# Model Selection Protocol

The model Selection will be performed as follows:
1. Define Machine Learning Algorithms to fit models on the given Data:
-- Logistic Regression
-- SVM Classifier
-- Decision Tree Classifier
-- Random Forrest Classifier
2. Define suitable ranges of hyperparameter values for each algorithm that shall be tested
3. Chose suitable performance score to measure the individual models' performance
-- F1_Mirco_Averaging was Chosen.
-- This is due to the imbalance of the classes
4. Perform Grid-Search Cross-Validation to obtain the optimap hyperparameter combinations w.r.t the defined ranges, data, and performance measure
5. Analyze the optimal hyperparameter configurations for each algorithm

In [1]:
import pandas as pd
from pandas import DataFrame

from sklearn.linear_model import LogisticRegression
from sklearn.svm import LinearSVC
from sklearn.ensemble import RandomForestClassifier
from sklearn.tree import DecisionTreeClassifier
import multiprocessing

from sklearn.model_selection import train_test_split

# Load the Data from 02_Data_Preprocessing
Now two dataset are loaded.
1. The data with the original data for the Decision Tree and Random Forrest
2. The min-max-scaled data for the logistic_regression

In [2]:
path_train_data: str = r"D:\Documents\GitHub\UNI_Stellar_Classification\Data\star_classification_preprocessed_train_data.csv"
path_test_data: str = r"D:\Documents\GitHub\UNI_Stellar_Classification\Data\star_classification_preprocessed_test_data.csv"
path_scaled_train_data: str = r"D:\Documents\GitHub\UNI_Stellar_Classification\Data\star_classification_preprocessed_train_data_min_max_scale.csv"
path_scaled_test_data: str = r"D:\Documents\GitHub\UNI_Stellar_Classification\Data\star_classification_preprocessed_test_data_min_max_scale.csv"

train_data: DataFrame = pd.read_csv(path_train_data, index_col="index")
test_data: DataFrame = pd.read_csv(path_test_data, index_col="index")
scaled_train_data: DataFrame = pd.read_csv(path_scaled_train_data, index_col="index")
scaled_test_data: DataFrame = pd.read_csv(path_scaled_test_data, index_col="index")

In [3]:
x_train: DataFrame = train_data.drop(["target"], axis=1)
x_test: DataFrame = test_data.drop(["target"], axis=1)
y_train: DataFrame = train_data["target"]
y_test: DataFrame = test_data["target"]

x_train_scaled: DataFrame = scaled_train_data.drop(["target"], axis=1)
x_test_scaled: DataFrame = scaled_test_data.drop(["target"], axis=1)
y_train_scaled: DataFrame = scaled_train_data["target"]
y_test_scaled: DataFrame = scaled_test_data["target"]

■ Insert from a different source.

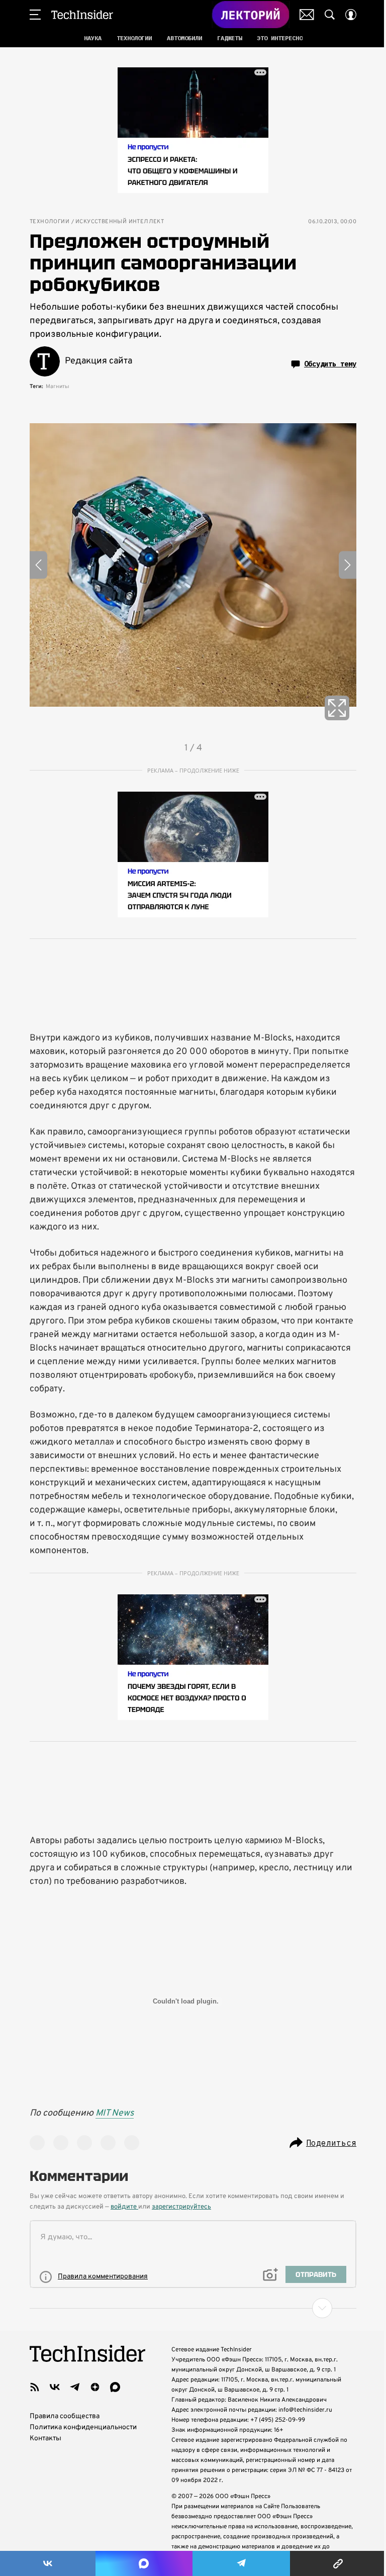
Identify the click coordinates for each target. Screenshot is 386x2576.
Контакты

print(f"num training samples: {len(x_train)}, shape: {x_train.shape}        num scaled training samples: {len(x_train_scaled)}, shape: {x_train_scaled.shape}")
print(f"num testing samples:  {len(x_test)}, shape: {x_test.shape}        num scaled training samples: {len(x_test_scaled)}, shape: {x_test_scaled.shape}")

num training samples: 74999, shape: (74999, 7)        num scaled training samples: 74999, shape: (74999, 7)
num testing samples:  25000, shape: (25000, 7)        num scaled training samples: 25000, shape: (25000, 7)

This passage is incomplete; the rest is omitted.